Monday, November 10, 2025

'Dreaming Against the World'

 From Mark Judge at Hot Air:

As I have been outlining on Hot Air, we’re planning an Anti-Communist Film Festival in 2026. One of the communist disasters we will be discussing is China’s Cultural Revolution. We would like to show the short documentary Dreaming Against the World. It depicts the life of Mu Xin (1927-2011), a brilliant yet largely forgotten artist of the 20th century. Xin was imprisoned during China’s Cultural Revolution, Mu Xin risked his life to write and paint. Dreaming Against the World tells his story. The documentary portrait filmed on location in China and New York by filmmakers Tim Sternberg and Francisco Bello has been nominated for Academy Awards. 

Taking place from 1966-1976, the Cultural Revolution was the doing of China’s “Great Helmsman,” Mao Zedong (1893-1976), the chairman of the Chinese Communist Party. After the failure of Mao’s economic Great Leap Forward, a program of agricultural collectivization that resulted in tens of millions of deaths, Mao saw the Cultural Revolution as a way to finally set things right.
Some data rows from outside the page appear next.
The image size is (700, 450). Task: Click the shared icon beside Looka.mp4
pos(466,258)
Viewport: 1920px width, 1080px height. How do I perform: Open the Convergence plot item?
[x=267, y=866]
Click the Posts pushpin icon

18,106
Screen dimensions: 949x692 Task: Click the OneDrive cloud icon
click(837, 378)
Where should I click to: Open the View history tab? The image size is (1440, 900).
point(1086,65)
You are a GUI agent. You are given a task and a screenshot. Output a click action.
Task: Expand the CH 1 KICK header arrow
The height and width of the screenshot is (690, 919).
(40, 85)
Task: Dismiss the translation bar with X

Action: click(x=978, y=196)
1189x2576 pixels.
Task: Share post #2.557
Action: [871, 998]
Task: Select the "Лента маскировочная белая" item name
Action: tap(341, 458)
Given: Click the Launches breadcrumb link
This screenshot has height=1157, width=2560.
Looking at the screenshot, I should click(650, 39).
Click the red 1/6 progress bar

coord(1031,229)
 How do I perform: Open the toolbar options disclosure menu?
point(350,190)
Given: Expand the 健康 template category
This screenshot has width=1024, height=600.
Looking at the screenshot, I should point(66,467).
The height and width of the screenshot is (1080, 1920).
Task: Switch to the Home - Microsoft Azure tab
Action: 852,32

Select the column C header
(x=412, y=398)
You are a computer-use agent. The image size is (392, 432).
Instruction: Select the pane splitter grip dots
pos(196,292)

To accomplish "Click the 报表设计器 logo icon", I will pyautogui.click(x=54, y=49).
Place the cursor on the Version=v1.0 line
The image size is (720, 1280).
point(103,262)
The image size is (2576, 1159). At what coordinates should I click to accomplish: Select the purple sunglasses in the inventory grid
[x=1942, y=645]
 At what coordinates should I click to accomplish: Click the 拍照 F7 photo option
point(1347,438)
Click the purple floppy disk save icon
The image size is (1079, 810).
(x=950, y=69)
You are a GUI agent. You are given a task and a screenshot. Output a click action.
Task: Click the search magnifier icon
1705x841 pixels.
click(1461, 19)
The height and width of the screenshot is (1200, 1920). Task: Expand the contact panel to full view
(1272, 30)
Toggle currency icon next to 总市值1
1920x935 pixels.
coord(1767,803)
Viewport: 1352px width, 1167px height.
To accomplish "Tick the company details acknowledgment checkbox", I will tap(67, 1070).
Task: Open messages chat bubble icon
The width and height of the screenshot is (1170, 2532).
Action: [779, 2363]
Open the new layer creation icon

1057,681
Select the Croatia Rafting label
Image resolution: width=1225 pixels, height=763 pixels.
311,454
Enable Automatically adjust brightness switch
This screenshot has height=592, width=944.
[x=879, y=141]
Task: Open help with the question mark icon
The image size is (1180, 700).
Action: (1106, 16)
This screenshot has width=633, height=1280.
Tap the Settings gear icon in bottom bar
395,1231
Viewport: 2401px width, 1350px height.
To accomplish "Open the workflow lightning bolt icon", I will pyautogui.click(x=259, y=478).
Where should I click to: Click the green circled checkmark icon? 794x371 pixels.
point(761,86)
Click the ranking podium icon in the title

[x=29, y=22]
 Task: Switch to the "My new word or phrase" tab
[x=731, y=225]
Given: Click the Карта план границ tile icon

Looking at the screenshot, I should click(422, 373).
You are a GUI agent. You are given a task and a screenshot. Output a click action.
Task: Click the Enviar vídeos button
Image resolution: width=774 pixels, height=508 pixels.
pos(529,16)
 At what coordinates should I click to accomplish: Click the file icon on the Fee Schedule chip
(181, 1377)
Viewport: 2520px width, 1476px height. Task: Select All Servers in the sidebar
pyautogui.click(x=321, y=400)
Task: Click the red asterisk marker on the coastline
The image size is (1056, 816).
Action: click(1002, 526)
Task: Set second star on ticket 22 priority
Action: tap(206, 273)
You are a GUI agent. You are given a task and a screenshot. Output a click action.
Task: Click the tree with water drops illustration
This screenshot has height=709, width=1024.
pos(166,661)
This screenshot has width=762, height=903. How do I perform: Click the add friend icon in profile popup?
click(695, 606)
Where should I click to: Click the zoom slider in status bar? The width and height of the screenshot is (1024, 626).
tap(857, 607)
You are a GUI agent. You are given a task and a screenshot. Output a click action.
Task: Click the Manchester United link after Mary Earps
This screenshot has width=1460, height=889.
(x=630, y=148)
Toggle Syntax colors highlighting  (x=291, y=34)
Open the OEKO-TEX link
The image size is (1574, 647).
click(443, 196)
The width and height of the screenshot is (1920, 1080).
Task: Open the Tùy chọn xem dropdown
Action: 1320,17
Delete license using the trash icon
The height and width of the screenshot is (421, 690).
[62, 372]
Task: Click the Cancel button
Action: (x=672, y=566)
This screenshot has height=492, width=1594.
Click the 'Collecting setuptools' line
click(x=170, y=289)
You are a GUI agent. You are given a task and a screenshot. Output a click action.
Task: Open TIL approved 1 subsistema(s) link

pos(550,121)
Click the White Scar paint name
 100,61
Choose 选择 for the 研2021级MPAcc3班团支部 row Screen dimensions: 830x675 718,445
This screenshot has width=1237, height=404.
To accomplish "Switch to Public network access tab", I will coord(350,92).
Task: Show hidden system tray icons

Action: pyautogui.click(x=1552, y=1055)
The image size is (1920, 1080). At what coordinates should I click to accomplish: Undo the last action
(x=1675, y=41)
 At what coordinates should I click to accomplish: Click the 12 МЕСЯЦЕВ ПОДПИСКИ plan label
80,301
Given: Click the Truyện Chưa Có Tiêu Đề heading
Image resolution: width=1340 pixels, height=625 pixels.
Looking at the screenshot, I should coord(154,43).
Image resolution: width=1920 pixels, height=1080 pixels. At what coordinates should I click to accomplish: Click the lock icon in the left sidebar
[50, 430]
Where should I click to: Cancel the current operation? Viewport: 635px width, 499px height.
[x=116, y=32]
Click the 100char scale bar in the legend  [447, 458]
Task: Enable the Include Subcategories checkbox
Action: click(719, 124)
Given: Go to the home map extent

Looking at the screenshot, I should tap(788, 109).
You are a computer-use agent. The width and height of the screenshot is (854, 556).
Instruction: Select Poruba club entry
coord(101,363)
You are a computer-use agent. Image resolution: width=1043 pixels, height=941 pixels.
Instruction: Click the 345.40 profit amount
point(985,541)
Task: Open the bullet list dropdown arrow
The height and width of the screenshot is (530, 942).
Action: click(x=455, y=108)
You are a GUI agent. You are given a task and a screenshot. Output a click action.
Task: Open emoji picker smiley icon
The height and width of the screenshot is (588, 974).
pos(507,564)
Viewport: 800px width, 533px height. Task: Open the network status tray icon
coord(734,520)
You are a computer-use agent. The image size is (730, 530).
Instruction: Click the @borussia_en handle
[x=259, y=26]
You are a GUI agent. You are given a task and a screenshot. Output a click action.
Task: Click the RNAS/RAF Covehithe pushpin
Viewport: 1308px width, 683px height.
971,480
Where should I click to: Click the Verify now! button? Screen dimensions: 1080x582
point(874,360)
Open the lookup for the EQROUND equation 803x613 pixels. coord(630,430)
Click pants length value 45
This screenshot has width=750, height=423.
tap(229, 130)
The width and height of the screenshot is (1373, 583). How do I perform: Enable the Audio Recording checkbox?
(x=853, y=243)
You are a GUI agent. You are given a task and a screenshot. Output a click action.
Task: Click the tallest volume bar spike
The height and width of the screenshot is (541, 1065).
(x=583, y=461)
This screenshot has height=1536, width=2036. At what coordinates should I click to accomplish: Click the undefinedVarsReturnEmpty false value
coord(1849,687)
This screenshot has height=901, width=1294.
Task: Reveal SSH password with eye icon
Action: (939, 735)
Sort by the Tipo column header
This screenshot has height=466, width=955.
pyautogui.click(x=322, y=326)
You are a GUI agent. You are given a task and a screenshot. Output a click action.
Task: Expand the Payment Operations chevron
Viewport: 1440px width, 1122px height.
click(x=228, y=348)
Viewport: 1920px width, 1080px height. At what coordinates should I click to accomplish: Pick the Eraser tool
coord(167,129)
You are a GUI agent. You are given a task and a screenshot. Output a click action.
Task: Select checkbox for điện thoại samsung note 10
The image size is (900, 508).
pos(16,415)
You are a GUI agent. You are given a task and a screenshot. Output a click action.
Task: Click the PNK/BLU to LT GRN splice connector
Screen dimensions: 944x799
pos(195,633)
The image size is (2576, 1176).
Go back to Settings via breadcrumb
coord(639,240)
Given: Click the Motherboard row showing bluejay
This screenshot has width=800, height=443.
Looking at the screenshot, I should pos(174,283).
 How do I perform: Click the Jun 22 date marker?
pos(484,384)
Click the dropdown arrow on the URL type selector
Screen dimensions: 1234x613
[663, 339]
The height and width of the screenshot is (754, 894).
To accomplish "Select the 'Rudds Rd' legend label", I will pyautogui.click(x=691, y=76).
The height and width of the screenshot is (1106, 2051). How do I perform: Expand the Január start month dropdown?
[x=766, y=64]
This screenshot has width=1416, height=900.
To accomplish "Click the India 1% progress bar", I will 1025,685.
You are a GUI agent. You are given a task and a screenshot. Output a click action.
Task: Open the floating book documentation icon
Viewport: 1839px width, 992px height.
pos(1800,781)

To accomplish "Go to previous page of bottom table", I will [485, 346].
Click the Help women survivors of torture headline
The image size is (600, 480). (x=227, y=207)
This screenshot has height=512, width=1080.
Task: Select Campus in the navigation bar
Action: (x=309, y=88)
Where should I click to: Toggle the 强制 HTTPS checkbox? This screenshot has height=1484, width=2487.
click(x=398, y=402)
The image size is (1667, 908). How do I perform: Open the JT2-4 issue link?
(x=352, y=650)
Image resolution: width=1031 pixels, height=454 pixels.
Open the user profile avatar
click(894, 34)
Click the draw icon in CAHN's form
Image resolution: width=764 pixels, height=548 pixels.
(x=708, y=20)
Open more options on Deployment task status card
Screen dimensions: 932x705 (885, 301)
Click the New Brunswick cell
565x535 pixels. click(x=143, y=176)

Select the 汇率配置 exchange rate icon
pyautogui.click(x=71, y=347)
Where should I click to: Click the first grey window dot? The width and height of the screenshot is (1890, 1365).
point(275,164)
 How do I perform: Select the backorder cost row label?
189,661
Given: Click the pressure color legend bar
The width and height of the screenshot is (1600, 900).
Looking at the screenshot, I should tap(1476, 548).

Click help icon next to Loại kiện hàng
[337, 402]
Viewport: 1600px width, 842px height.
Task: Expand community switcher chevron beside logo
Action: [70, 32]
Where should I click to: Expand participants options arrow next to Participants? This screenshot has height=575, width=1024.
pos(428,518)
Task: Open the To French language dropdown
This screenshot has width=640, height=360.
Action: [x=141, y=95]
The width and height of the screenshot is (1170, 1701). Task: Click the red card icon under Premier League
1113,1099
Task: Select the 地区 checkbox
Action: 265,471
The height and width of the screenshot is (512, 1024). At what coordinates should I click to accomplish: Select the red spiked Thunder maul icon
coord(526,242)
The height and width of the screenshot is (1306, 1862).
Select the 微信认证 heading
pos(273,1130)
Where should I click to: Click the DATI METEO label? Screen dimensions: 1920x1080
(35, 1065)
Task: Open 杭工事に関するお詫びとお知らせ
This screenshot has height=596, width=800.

As Whittaker Chambers knew, communists always need a “totalizing solution” to the pain of life. “Our objective is to struggle against and crush those persons in authority who are taking the capitalist road ... so as to facilitate the consolidation and development of the socialist system,” Mao said in his “Sixteen Points” declaration of 1966.

    In his book The People’s Revolution: A Cultural History (2016), China expert Frank Dikötter observes that Mao hoped his movement would make China the pinnacle of the socialist universe and make him “the man who leads planet Earth into communism.” When Soviet leader Nikita Khrushchev denounced Stalin in 1956, Mao took that as a sign of weakness on the part of Khrushchev, a weakness to be exploited by Mao, who saw a clear path to surpassing Stalin himself in greatness. Toward this end, he launched the Cultural Revolution. A flyer from the time outlines the plan:

The whole party must follow Comrade Mao Zedong’s instructions, hold high the great banner of the proletarian Cultural Revolution, thoroughly expose the reactionary bourgeois stand of those so called ‘academic authorities’ who oppose the party and socialism, thoroughly criticize and repudiate the reactionary bourgeois ideas in the sphere of academic work, education, journalism, literature, art and publishing, and seize the leadership in these cultural spheres.